Abstract

While outcomes of intra-atrial re-entrant tachycardia (IART) catheter ablation have considerably improved in adult congenital heart disease (ACHD), recurrences remain common with different circuits frequently encountered. We aimed to assess the value of programmed atrial stimulation after successful clinical IART catheter ablation in ACHD patients. Retrospective study including all ACHD patients undergoing IART catheter ablation in a large tertiary centre. After successful catheter ablation of the clinical arrhythmia, survival free from arrhythmia recurrence was analysed according to whether all inducible IART were targeted. From 2004 to 2020, 238 IART catheter ablations were performed (mean age 44.1 ± 15.0 years, 61.3% males).
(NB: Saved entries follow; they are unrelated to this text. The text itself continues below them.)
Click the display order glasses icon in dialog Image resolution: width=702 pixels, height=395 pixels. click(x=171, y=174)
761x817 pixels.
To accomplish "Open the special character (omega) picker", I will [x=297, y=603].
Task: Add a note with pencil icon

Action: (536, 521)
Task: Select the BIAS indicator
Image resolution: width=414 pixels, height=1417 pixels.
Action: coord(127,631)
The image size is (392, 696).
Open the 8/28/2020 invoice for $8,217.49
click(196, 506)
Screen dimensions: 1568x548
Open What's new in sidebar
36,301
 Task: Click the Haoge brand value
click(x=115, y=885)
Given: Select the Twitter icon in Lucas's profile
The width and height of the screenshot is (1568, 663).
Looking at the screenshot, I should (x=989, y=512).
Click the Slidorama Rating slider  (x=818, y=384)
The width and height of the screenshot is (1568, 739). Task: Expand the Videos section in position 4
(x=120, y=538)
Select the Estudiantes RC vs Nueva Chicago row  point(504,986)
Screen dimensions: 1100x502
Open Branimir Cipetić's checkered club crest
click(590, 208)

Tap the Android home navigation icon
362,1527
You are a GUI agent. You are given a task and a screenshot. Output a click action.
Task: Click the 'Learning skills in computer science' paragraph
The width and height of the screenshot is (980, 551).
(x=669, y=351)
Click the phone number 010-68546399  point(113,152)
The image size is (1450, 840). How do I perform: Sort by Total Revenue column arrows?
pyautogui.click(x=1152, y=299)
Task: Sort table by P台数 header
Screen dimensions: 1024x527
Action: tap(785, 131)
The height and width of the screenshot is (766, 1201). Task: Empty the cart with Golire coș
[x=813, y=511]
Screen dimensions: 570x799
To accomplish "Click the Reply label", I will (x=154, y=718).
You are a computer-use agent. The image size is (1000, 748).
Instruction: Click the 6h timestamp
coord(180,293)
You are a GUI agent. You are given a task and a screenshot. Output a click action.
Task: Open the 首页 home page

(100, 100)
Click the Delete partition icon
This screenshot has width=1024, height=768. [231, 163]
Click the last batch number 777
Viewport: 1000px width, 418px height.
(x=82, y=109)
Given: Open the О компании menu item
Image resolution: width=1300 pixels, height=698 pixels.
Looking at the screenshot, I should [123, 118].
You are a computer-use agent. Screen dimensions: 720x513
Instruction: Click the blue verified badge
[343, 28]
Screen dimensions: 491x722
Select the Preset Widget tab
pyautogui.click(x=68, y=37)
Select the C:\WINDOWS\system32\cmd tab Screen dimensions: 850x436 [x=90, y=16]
Acute procedural success of clinical arrhythmia was achieved in 208 (87.4%) procedures. Among 122 (58.7%) patients with programmed atrial stimulation, at least one other IART was induced in 61 (50%) patients. All inducible IART were ablated in 54 (88.5%) patients whereas 7 (11.5%) patients had at least one non-targeted inducible IART. Patients with non-targeted inducible IART had a higher risk of atrial arrhythmia recurrence compared to inducible patients with ablation of all IART (HR = 5.7, 95% CI: 1.7–18.4), with 12-month survival rates of 22.9% and 77.7%, respectively. Inducible patients with successful ablation of all IART had a similar risk of atrial arrhythmia recurrence compared to non-inducible patients (HR = 0.6, 95% CI: 0.3–1.3) ( Fig. 1 ). Our findings suggest that final programmed atrial stimulation is associated with improved outcomes in ACHD patients referred for IART ablation when all inducible IART are targeted and successfully ablated.